The frugal traveler looks at a hotel and sees extortion. Even a hostel is unnecessary, and a campground isn’t much of an improvement.Twenty dollars a night to sleep on the ground? The frugal traveler knows better.

The frugal traveler turns to stealth camping. Any place can be a campsite, if you lower your standards enough. Enter the rest stop, the semi-flat mountaintop, the park bench in the middle of a city. It might be inconvenient, and it might be illegal, but the frugal traveler knows a free night is worth it.

Stealth camping comes in three flavors:

 

The Miserable

The Dangerous

The Magnificent

Back at Tim Hortons, I scoured the Internet for camping forums and climbing blogs. Almost everyone, it seemed, stayed at the campgrounds around the lake. A tent site cost thirty dollars, but thirty dollars also meant access to indoor plumbing, fifty-cent showers, and a laundry room—and after two days of climbing, those perks held some appeal. We almost paid.

Maps do not mark nameless places. Guidebooks rarely print recommendations of ambiguous legality. So the frugal traveler must listen to vague rumors and offhand comments. Although they carry more risk, they also carry more potential than any official source.

I was eating my last donut when I found a trip report from 2012. It mentioned an unfinished neighborhood on the east side of Skaha Lake, where developers had cleared a few acres, bulldozed it into lots, and laid out roads and driveways. They would have built houses, too, if only someone had shown interest in buying them. But back in 2012, the developers’ problem had been a stealth camper’s solution.

The blog contained one picture of the abandoned neighborhood. The lake appeared in the background, and from the angle, I could guess the approximate location. I went to Google Earth to get a better idea. I found one housing development in the hills east of Skaha Lake that had been unfinished at the time of the satellite photos, and it looked similar to the place on the blog. It gave Mike and I a destination, and it gave us an opportunity.

The frugal traveler will see what the typical traveler does not: the everyday spots that even the locals overlook; the places that are not designed to impress; the places that are, in their own way, still wild. This type of sightseeing is not safe, nor is it comfortable, but it is authentic.

The campgrounds stuck to Skaha Lake’s western side. We drove on its eastern side, where much of the land had already been developed. Beach access here came at a price: four hundred thousand dollars for a house with a view, a few hundred thousand more for a house on the water. Mike and I were looking for a nameless road that matched my memory of Google Street View.

Ten kilometers later, we found one. It led away from the lake and up a valley. We rose above the houses along the shore, and at the top of the road, we a found a housing development. It matched the one from the 2012 report—but the place had changed. There was one house, now, perched at the top of the hill, and two cars waited in the driveway.

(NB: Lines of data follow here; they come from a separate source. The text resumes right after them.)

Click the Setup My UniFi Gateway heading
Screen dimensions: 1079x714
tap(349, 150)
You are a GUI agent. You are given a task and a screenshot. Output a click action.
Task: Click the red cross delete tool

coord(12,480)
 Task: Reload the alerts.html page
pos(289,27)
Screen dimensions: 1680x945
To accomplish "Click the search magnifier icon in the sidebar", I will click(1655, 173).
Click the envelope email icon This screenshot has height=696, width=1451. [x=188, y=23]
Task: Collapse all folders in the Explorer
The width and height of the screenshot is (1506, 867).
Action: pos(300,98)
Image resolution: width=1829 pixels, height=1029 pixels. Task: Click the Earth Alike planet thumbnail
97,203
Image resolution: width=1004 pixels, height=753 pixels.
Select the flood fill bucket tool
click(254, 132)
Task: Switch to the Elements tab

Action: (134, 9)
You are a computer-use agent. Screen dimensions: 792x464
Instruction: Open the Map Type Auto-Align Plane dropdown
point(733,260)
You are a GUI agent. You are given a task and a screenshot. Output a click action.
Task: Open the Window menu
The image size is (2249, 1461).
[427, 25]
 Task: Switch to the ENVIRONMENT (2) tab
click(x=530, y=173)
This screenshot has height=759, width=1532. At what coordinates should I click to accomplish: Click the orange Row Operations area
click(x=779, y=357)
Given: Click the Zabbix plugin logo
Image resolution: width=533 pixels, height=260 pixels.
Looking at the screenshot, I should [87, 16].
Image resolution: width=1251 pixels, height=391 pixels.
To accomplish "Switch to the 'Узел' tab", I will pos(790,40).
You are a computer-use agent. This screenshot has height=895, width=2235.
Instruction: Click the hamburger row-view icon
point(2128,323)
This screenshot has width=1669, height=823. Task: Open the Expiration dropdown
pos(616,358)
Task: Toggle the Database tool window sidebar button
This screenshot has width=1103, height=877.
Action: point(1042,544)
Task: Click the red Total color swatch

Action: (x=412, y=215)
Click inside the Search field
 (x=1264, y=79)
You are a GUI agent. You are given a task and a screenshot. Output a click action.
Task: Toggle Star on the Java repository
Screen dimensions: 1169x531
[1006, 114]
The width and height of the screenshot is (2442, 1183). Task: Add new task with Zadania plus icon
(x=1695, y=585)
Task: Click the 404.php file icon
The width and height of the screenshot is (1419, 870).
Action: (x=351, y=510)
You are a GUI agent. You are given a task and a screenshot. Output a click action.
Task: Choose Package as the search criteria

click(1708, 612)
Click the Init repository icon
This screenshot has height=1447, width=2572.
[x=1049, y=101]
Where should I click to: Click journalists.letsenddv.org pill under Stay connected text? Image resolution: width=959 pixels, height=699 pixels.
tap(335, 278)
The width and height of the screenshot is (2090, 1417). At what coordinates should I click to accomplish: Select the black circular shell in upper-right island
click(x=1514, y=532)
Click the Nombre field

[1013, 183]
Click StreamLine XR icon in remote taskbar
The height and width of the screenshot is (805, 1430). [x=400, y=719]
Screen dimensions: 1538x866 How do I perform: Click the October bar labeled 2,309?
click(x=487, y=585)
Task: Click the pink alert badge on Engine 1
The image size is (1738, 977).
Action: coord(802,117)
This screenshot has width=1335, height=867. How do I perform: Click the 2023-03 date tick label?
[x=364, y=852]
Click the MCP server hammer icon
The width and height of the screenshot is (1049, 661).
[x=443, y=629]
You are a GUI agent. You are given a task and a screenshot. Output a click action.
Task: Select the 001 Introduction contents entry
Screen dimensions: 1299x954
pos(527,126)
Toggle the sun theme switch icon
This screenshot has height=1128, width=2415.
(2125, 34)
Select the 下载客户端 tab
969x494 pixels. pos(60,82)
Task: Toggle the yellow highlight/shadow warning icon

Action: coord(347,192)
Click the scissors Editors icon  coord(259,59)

Mike and I pulled into one of the empty lots.

“Do we stay anyway?” Mike asked.

“It’s the only house here. They might not even see us.”

“If anyone says something, we can say we came here to watch the sunset.”

And it was a good place to watch the sunset. We were parked on top of a bluff, without trees or houses to block our view. We could see all of Skaha Lake below us, and Pentiction tucked away to the north, and the sun dropping toward the hills far to the west. It was a view you could not find at a lakeside campground. It was a view you could not find at a $600,000 lakeside mansion.

Mike and I ate dinner on the bluff. We sat on a log and cooked a warm meal over a camp stove, watching the lake change colors with the sun. Someone had built a firepit there, its rocks black from past fires. Bits of dry wood littered the ground. Once the sun set, we started a fire of our own. We sat close to the flames and talked about books, and women, and God.

The frugal traveler possesses a specific set of priorities. He values excitement more than security. Self-reliance more than dignity. Knowledge more than convenience. When assessing his dreams and finances, if he finds that the two do not align, the frugal traveler will travel anyway. He does not travel because of money—he travels despite it.